Recruitment and randomization:
The sample size for this study was determined based on analyses for the primary outcome of
urinary retention. As mentioned above, previous studies have reported variable incidence
rates of post-operative urinary retention and catheterization for arthroplasty, anywhere from
0 to 70%. Although statistics for 2017-2018 at Hôpital Montfort revealed a relatively low
incidence rate (less than 10%), the lack of consistent diagnostic and reporting criteria
render this value unreliable (and likely underreported) for sample size computations.
The investigators therefore assumed a more realistic incidence of approximately 30%
consistent with previous studies, taking into account factors such as sex, surgery type,
anesthesia, etc. Using GPower, the investigators calculated that 155 patients would be
required in each study arm to show a 50% percent reduction in the rate of urinary retention
between treatment groups (two-tailed). This number of subjects (465 in total) would give 80%
power at the 0.02 level (.05 divided by 3 comparisons).
The Hôpital Montfort Arthroplasty Clinic physiotherapist assessors, who do the preliminary
assessments and education for all of patients, will identify eligible patients. Consent to
participate in this study will not be obtained until patients have met first with their
orthopedic surgeon (to go over the surgical procedure and post-operative expectations), and
then seen an anaesthetist in the pre-admission clinic to go over the anaesthetic protocol,
and the three anesthetic options associated with this study.

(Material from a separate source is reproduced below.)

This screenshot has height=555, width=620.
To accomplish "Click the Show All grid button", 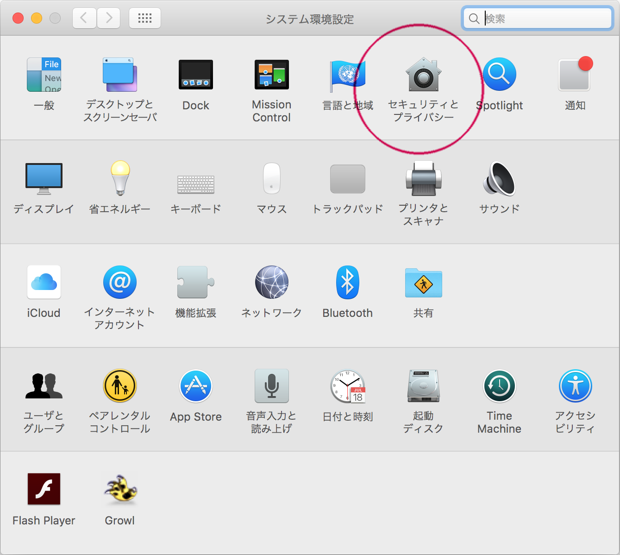I will pyautogui.click(x=145, y=19).
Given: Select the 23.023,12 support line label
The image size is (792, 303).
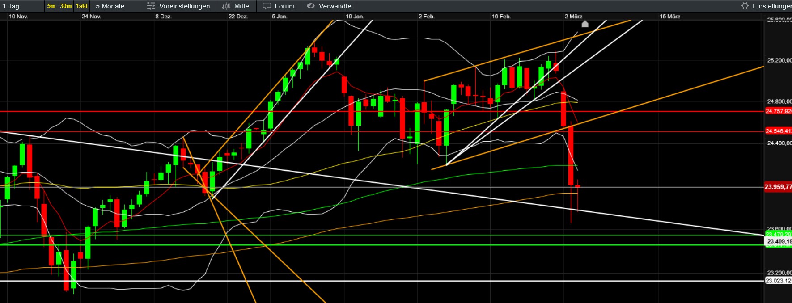Looking at the screenshot, I should [778, 281].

The consent form will be signed
in the pre-admission clinic, and witnessed by a nurse or the anaesthetist consultant, once
the patient expresses understanding and acceptance of the principles of this study.
Patients will be randomized into the three groups by computer-generated random assignment
using SPSS software.
Allocations will be generated using permuted blocks of randomly varying lengths of 3 or 6 to
maintain close balance of the numbers of patients in each treatment group at any time during
the trial and to ensure allocation concealment.
Primary and secondary analyses. All data will be entered and analyzed in SPSS version 22.
Data will be cleaned and summary statistics will be computed, notably means, medians and
standard deviation for continuous variables and frequencies (%) for categorical variables.
The primary outcome of urinary retention will be analyzed via chi square test with p < .02
(adjusted for multiple comparisons). A backward stepwise logistic regression model yielding
odds ratio (OR) and 95% confidence interval (CI) will be performed to analyze the treatment
effect when adjusting for possible covariates (e.g., age, sex, type of surgery,
post-operative care, etc.). The goodness of fit of the regression model will be evaluated by
the Hosmer-Lemeshow test. Secondary binary outcomes (i.e., incidence of nausea and vomiting)
will be analyzed in the same fashion.
The strategy for analyzing count variables (e.g., episodes of vomiting, analgesics) will
depend on the distribution of the data, though the chi-square test will be the preferred
initial approach to examine the unique effect of group (two-tailed, alpha adjusted for
multiple comparisons). A negative binomial regression model will allow for examining the
contributing influence of possible covariates listed above.
The effect of treatment group on continuous outcome variables (e.g., length of stay, patient
questionnaire scores) will initially be analyzed via one-way Analysis of Variance (ANOVA)
with post-hoc pairwise comparisons (with Bonferroni correction). Non-parametric tests (i.e.,
Mann-Whitney, Kruskal-Wallis) will be considered for non-normally distributed data. Despite
some contention regarding the analyses of visual analogue scales (i.e., pain measurement),
non-parametric approaches seem to be favoured and therefore a Kruskal-Wallis test will be
applied (with post-hoc pairwise comparisons). Next, multiple step-wise linear regression
models will be considered to examine the effect of possible baseline covariates.